- MPs pedem investigação independente sobre a encomenda de um relatório em 2023 por Josh Simons, ministro do Cabinet Office, a jornalistas que investigavam o Labour Together.
- O relatório foi encomendado pela Apco Worldwide e pago quando Simons era diretor do Labour Together, para investigar a origem de reportagens do Sunday Times sobre o thinktank.
- O Sunday Times publicou que o conteúdo da investigação da Apco foi compartilhado informalmente com figuras do Labour em 2024 e continha acusações contra os jornalistas Gabriel Pogrund e Harry Yorke.
- Simons afirmou ter ficado surpreso com informações além do contrato e pediu a remoção dessas informações antes de encaminhar o relatório à agência de inteligência GCHQ; diz que nenhum outro jornalista foi alvo.
- A APG (Public Relations and Communications Association) abriu investigação sobre a pesquisa da Apco, e parlamentares do Labour chamam o premiê a apurar o caso independentemente.
Keir Starmer é alvo de pedidos de apuração sobre a contratação de um relatório que fez acusações infundadas contra jornalistas que investigavam uma think tank ligada ao governo. A cobrança partiu de MPs britânicos, após revelações envolvendo o Gabinete do Ministro Josh Simons.
O relatório, encomendado em 2023, avaliou jornalistas que investigavam Labour Together, laboratório político próximo ao premiê. A pesquisa foi financiada por Simons quando ele era diretor do Labour Together, segundo fontes e documentos.
A apuração foi encomendada a Apco Worldwide, por meio de um acordo que visava investigar fontes, financiamento e origem de uma matéria do Sunday Times de novembro de 2023 sobre o think tank. O material também abordava investigações jornalísticas sobre o grupo.
O Sunday Times divulgou que o conteúdo do relatório da Apco foi compartilhado informalmente com figuras do Labour em 2024, incluindo ministros e assessores. O texto envolvia acusações sobre os jornalistas Gabriel Pogrund e Harry Yorke.

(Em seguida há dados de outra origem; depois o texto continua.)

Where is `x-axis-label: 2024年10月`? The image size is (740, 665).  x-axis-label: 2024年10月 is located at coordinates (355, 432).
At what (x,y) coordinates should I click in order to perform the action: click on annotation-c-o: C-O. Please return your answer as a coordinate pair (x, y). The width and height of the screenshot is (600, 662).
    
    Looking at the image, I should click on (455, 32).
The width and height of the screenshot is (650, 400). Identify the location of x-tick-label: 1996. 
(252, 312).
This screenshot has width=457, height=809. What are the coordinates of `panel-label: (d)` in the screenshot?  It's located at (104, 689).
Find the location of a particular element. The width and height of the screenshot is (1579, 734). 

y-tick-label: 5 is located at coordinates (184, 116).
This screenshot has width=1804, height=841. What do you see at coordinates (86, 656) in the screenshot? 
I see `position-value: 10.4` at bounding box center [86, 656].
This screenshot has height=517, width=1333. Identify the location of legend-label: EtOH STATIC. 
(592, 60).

Tom Harper, diretor sênior da Apco e ex-funcionário do Sunday Times, seria o autor da análise sobre a origem das informações da matéria, segundo a reportagem. A Apco teria feito afirmações sem embasamento sobre supostos acessos a e-mails.
A atuação de Simons está sob escrutínio, com ligações a Morgan McSweeney, ex-chefe de gabinete próximo ao premiêr, que já liderou o Labour Together. A condução da investigação sobre jornalistas já é alvo de questionamentos.
Foi aberta uma investigação pela comissão de padrões da Public Relations and Communications Association sobre a pesquisa da Apco, o que foi recebido com receptividade por Simons. Ele afirmou que ficou surpreso com a extensão do relatório.
Segundo Simons, não houve outras investigações de jornalistas britânicos em documentos recebidos por ele ou pelo Labour Together. Ele afirmou ter pedido a remoção de informações consideradas inadequadas antes de enviar o material à GCHQ.
John McDonnell, ex-ministro e parlamentar do Labour, confirmou ter pedido uma apuração independente ao secretário-geral do partido em três ocasiões, citando a necessidade de transparência. Outros deputados também cobram esclarecimentos.
O contrato indica que Simons solicitou dados sobre as fontes de um livro de Paul Holden sobre o papel de McSweeney, além de artigos do jornalista americano Matt Taibbi. As informações ressaltam a ligação entre o tema e a ascensão de Starmer.